▸ Task prompt: Output the lines of the items below as a numbered list, leaving out blank lines and pictures.

▸ Records provided:
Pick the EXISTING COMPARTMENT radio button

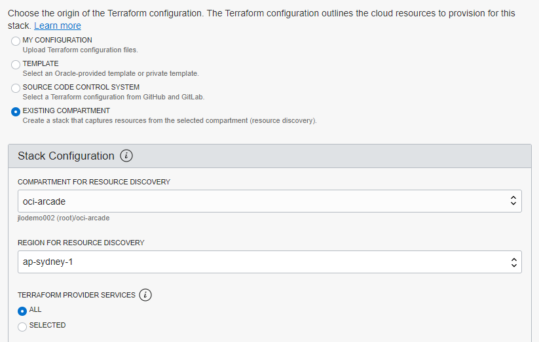tap(16, 112)
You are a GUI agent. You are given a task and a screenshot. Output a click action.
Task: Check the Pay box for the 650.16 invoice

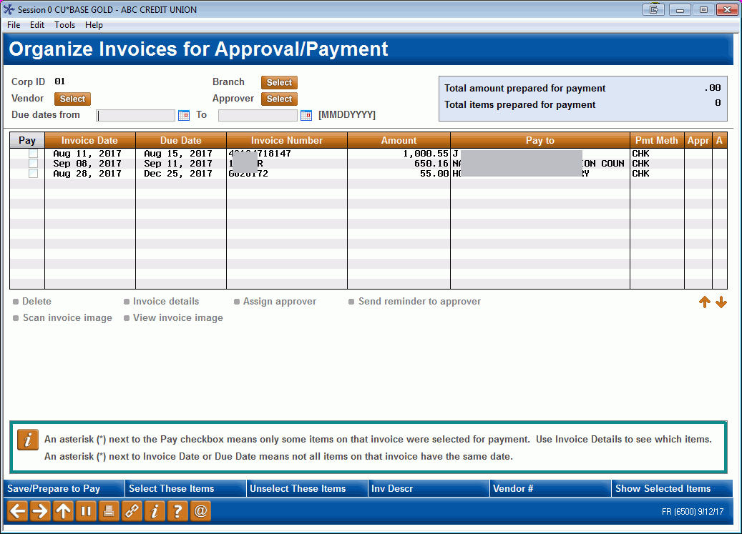click(x=32, y=163)
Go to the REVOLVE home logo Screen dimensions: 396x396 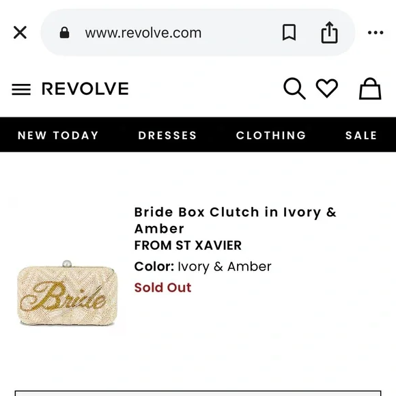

▸ Response to the exercise:
1. Pick the EXISTING COMPARTMENT radio button
2. tap(16, 112)
3. You are a GUI agent. You are given a task and a screenshot. Output a click action.
4. Task: Check the Pay box for the 650.16 invoice
5. click(x=32, y=163)
6. Go to the REVOLVE home logo Screen dimensions: 396x396 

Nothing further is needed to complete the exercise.